As Wichita joins the scooter craze, let’s try to avoid the headaches felt elsewhere

Dockless electric scooters have arrived in Wichita.

Now it’s up to local officials to ensure that this newest transportation option, already widely popular in other urban areas, doesn’t cause some of the frustrations and safety issues seen elsewhere.

On Monday, Boston-based Zagster — the company that put the bikes in Bike Share ICT — deployed 500 rental e-scooters in Wichita.

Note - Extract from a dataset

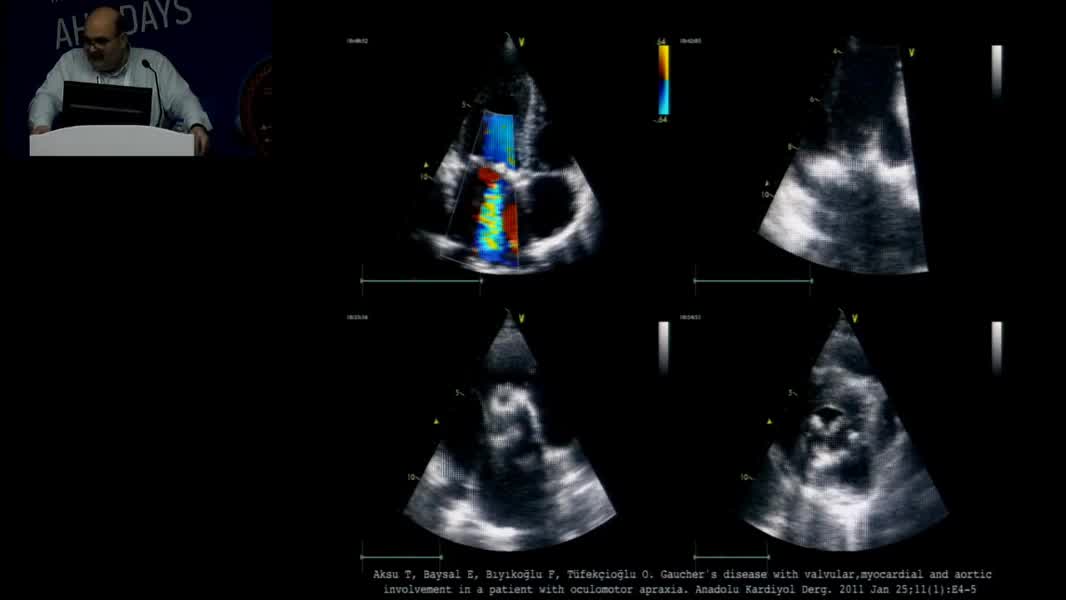The height and width of the screenshot is (600, 1066).
Task: Click the yellow V marker on bottom-right echo image
Action: pos(857,316)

They’ll soon be followed with another 500 from Chicago company VeoRide, and an additional 150 from Florida-based Slidr.

That’s a lot of new scooters on Wichita streets.

And that means lots of first-time riders hopping on with little to no instruction on how to operate scooters, where they’re allowed, or any other rules of the road.

It also means Wichita motorists will start seeing e-scooters on streets and bike paths, and will need to adjust their driving to accommodate them.

Wichita leaders should be commended for addressing the scooter issue well before they arrived, establishing regulations aimed at avoiding some of the pitfalls other cities have experienced.

The regulations here are tighter than in many other communities — including a rule that you have to be 18 or older to rent a scooter. But at lunchtime Monday on Douglas Avenue, a couple of pre-teens already were ignoring that directive.

Helmets are encouraged but not required — a concern given a recent study that head injuries were common in e-scooter collisions.

Scooters won’t be allowed on sidewalks and will have to automatically shut down at dusk or 9 p.m., whichever comes first. And city staff can immediately impound any scooter that’s blocking traffic or otherwise creating a hazard.

Those are all good, common-sense regulations.

Now it’s essential that Wichita leaders not just make the rules, but also communicate and enforce them.

Particularly during this pilot-project period, city staff should collect and report data on any scooter-related injuries and monitor rental companies, and police should crack down on reckless scooter operators. City leaders also should be willing to pull the plug on the program if things go badly.

VeoRide’s website touts the company’s slogan: “Unlock Joy.” It’s true that the scooters can be zippy, convenient and a lot of fun, and it’s great that Wichita is offering another inexpensive, environmentally friendly way to get around.

Let’s just try to avoid the headaches felt elsewhere.